Sul fronte marketing direi che prevalgono altri concetti, primo dei quali il business, termine di cui molti blogger fanno ampio uso a dimostrazione della loro capacità non tanto di smuovere le coscienze quanto semmai prodotti e danari. E d’altra parte, per questo si fanno pagare. Il fastidio aumenta perché ora, con la diffusione di Internet, molti si trincerano dietro le infinite possibilità/opportunità della rete, che consentirebbe quella libertà e indipendenza di opinione di cui i giornalisti “veri” sarebbero stati nel tempo depauperati. Insomma, siamo degli sfortunati pusillanimi. Forse addirittura invidiosi. È ora di piantarla di fare i fenomeni, i guru, è ora di dire la verità, cioè che sul web si può pubblicare tutto e il contrario di tutto, ma questo nulla ha a che fare con l’autonomia di pensiero, la credibilità dell’opinione, il consenso, la democrazia. Commentare e semplificare la notizia è ben più facile che costruirla. Ha a che fare con lo “spazio” di cui il web abbonda. E con la selezione, che la stampa – sia in versione cartacea che digitale – per fortuna attua. Ecco, credo che un po’ di trasparenza vada pretesa.

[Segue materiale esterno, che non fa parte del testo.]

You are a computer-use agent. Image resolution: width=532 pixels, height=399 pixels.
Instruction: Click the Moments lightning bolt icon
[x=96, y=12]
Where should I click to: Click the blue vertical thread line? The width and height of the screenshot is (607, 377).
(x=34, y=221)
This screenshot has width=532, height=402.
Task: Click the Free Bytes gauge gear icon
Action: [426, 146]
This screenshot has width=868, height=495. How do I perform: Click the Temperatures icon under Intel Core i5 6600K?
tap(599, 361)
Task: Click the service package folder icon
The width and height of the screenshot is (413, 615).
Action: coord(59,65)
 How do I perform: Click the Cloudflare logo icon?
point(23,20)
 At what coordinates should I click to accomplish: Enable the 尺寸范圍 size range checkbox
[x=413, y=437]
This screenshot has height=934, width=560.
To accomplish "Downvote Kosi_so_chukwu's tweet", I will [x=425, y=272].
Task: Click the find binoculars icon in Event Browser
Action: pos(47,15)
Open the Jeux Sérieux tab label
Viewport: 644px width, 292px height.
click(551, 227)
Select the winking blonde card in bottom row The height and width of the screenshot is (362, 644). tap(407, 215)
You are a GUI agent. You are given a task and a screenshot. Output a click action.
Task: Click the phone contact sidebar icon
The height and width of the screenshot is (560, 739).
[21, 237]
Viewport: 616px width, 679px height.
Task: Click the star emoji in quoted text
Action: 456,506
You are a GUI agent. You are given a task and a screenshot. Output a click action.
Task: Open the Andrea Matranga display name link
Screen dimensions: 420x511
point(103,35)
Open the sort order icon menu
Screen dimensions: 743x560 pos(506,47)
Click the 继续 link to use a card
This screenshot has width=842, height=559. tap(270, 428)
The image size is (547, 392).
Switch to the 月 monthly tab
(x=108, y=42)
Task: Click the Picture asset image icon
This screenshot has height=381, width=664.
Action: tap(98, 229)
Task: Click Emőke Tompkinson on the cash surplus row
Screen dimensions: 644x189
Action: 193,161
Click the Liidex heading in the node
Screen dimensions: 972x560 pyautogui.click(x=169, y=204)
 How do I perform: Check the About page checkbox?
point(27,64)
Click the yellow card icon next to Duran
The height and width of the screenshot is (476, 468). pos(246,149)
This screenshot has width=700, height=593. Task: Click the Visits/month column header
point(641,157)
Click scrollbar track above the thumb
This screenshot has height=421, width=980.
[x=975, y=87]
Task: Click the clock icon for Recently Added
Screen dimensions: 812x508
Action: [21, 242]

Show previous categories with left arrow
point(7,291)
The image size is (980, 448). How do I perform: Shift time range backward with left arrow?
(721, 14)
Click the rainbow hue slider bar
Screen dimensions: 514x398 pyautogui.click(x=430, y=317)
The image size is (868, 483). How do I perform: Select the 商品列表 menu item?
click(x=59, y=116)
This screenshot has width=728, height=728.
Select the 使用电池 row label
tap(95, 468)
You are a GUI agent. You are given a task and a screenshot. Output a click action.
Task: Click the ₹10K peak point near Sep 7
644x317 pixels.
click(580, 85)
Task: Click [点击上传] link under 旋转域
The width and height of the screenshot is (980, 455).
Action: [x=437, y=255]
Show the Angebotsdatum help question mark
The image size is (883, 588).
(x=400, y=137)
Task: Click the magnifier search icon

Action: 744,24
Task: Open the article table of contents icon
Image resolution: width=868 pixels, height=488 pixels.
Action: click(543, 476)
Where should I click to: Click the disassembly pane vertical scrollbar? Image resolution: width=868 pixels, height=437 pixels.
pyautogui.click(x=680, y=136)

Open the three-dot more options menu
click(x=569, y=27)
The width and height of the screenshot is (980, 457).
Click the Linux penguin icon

E che su questi nuovi “mestieri” vada effettuata una regolamentazione: non basta l’auto definizione, vanno applicate norme. Nel rispetto di chi vive esclusivamente di giornalismo, come i professionisti; di chi pratica anche il giornalismo, come i pubblicisti; di chi fa il blogger, sapendo essere interlocutore e stimolo dei giornalisti. E sono tanti. Perché le due vocazioni, che spesso convivono in una sola anima, possono fare sintesi. Ma a chi vive di marketing e non scrive su alcuna testata, va impedito di usare il titolo di giornalista. Una professione tanto bistrattata, che sicuramente ha limiti e patisce censure, ma che chissà perché, alla fine, evidentemente, piace. Piace al punto da millantare di esserlo. Perché forse, almeno un po’- nella tensione all’immagine consentita dal web- nobilita. E questo, chi fa marketing, lo sa.